Set tasks —
a) In the cricket discussion, what did the commentator call out as the ball was being bowled?
b) Continue the cricket discussion, starting right after its final sentence.

Text to read —
>> Begin

Cricket will never make sense to me. That just seems like playing the game.

It's a gentleman's game. Like in golf, there are expectations of behavior.

They didn't think they needed a rule.

This was what made me certain they were wrong--the commentary of their own older brother, who's hugely respected:

> As the ball was being bowled, Ian Chappell (elder brother of Greg and Trevor, and a former Australian captain), who was commentating on the match, was heard to call out "No, Greg, no, you can't do that"[10] in an instinctive reaction to the incident, and he remained critical in a later newspaper article on the incident.[11]

I suppose my fundamental misunderstanding is that an underarm bowl just seems like the obvious defensive move, not unsportsmanlike.

I said this in another comment and it seems relevant: "I know they're different, but in baseball the pitch is part of the game. Not being able to make good use of a pitch is a problem for the hitter, not the pitcher."

>> End

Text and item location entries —
>> Begin

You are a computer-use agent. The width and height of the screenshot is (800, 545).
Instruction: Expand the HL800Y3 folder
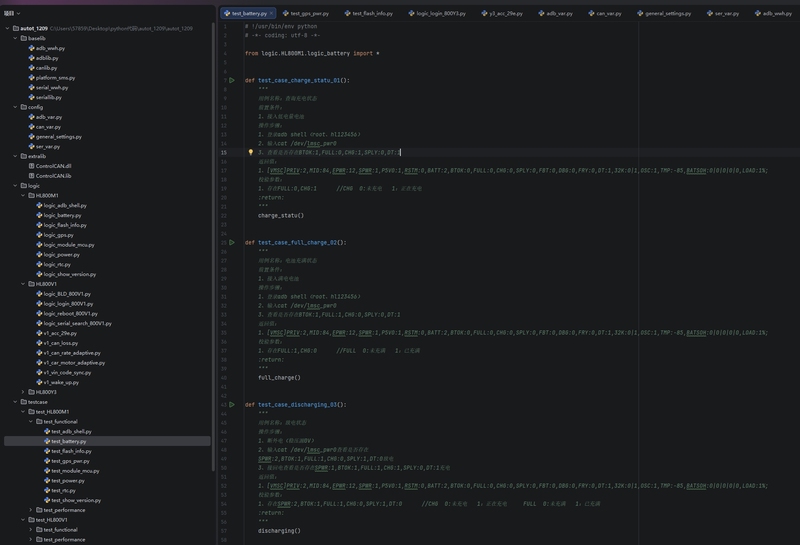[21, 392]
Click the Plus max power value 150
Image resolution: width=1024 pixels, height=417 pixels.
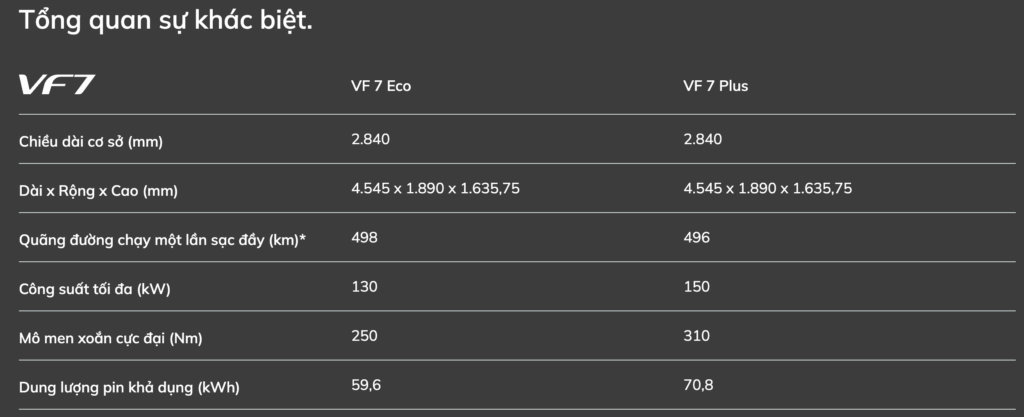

>> End

Answers given —
a) "No, Greg, no, you can't do that"

b)
I think my baseballed mind simply cannot warp itself to your gentlemanly ways lol

Imagine the strike zone was just convention and pitchers were technically allowed to roll the ball if they were more bothered about preventing home runs than getting the opponent out. Think your baseball mind would be annoyed when someone did it, and the lawmakers would have to step in pretty quick to stop it being a regular thing...

(Think there's also a general prejudice against underarm play in professional sport as it's for kids who can't throw properly and feels like mockery. Underarm serves in tennis are frowned upon, even though an alert opponent has plenty of chance of scoring a point from them)

I don't think there's a rule against rolling the ball to a batter; it would be called a ball. It would be similar to a wild pitch or an intentional walk (when you had to actually throw the 4 balls).

I'm beginning to feel like Americans trying to understand cricket trying to understand the tactical permutations of intentional walks :D

The equivalent would be bowling a ball rather than a strike in a baseball variant where each innings ended after a fixed number of balls regardless of the number of outs (which is effectively what One Day variants of cricket are). Specifically, walking the batsman when they needed to score a home run or at least a double. I think fans would get upset!

Watch softball sometime.

I mean this does exist in baseball, kinda, but there’s incentive to not do so since it gets the opposing team closer to scoring: https://www.mlb.com/glossary/standard-stats/intentional-walk

An under-armed ball is essentially un-hitable.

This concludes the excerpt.